Durante la entrevista, Cepeda expuso sus ideas para un cambio económico estructural, enfatizando en la urgencia de implementar políticas que contrarresten la desigualdad social que afecta al país. Según él, este enfoque no implica abandonar el sistema capitalista, sino transformarlo para que el bienestar económico se distribuya de manera justa entre todos los sectores de la sociedad. En contraste, otras figuras políticas, como Abelardo de la Espriella y Paloma Valencia, optaron por estrategias de campaña más tradicionales, manteniendo reuniones con influenciadores que ayuden a difundir su mensaje a través de redes sociales.
La propuesta de Cepeda es vista como una respuesta necesaria ante las crecientes brechas de riqueza e inequidad que persisten en Colombia.
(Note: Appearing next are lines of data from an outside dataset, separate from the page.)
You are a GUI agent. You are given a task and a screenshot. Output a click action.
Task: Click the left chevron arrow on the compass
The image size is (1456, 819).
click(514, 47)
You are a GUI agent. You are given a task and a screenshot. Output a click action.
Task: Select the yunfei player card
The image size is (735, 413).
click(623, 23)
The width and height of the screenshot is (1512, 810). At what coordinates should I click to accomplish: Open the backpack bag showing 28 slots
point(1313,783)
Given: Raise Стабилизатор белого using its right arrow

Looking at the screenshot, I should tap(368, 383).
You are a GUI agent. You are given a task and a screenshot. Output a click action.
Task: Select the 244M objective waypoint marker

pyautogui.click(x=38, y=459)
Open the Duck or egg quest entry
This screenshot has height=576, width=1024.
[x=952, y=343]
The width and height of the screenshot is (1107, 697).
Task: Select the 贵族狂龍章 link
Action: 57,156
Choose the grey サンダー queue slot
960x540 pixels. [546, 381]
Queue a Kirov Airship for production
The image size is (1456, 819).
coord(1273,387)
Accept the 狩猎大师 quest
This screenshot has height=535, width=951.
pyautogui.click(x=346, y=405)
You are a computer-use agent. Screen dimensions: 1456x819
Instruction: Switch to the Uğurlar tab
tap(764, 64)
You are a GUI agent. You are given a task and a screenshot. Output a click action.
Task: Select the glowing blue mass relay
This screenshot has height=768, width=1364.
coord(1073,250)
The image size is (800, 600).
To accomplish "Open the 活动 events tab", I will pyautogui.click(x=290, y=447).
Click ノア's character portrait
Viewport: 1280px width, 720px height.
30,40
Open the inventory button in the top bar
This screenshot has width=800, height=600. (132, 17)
La discusión de sus ideas ocurre en un contexto donde muchos colombianos claman por reformas significativas que puedan mejorar su calidad de vida. Las elecciones presidenciales representan un punto decisivo para el futuro del país, con ciudadanos divisos entre mantener el status quo o apostar por un cambio significativo en la estructura económica.
Por otro lado, los críticos de Cepeda argumentan que su propuesta podría ser difícil de implementar sin comprometer ciertos aspectos del funcionamiento actual del mercado. Sin embargo, los simpatizantes del Pacto Histórico creen que es el momento adecuado para reimaginar las posibilidades económicas y sociales del país.
Esta serie de discusiones sobre el futuro de la economía colombiana se da en medio de un contexto electoral altamente polarizado, donde los candidatos buscan diferenciarse a través de sus visiones para el país. Las elecciones se perfilan como una plataforma para que dichas visiones puedan ser llevadas a cabo, y el futuro económico de Colombia se presenta como un tema central en las agendas políticas.